Data
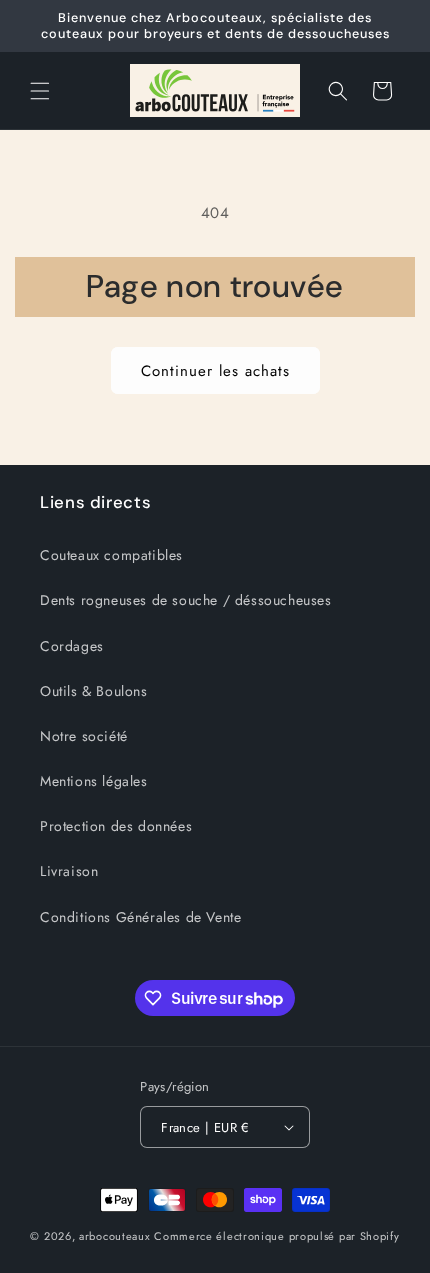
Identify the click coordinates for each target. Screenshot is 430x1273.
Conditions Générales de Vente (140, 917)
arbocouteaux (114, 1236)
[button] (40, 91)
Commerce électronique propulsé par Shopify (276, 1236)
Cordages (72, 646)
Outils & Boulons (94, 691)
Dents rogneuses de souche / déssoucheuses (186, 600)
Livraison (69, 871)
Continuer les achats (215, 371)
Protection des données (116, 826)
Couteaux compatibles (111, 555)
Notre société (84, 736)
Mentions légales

Required action
Only the lines from the one with "[button] (40, 91)" through the final line above belong in the answer, each retyped exactly.

Finished task
[button] (40, 91)
Commerce électronique propulsé par Shopify (276, 1236)
Cordages (72, 646)
Outils & Boulons (94, 691)
Dents rogneuses de souche / déssoucheuses (186, 600)
Livraison (69, 871)
Continuer les achats (215, 371)
Protection des données (116, 826)
Couteaux compatibles (111, 555)
Notre société (84, 736)
Mentions légales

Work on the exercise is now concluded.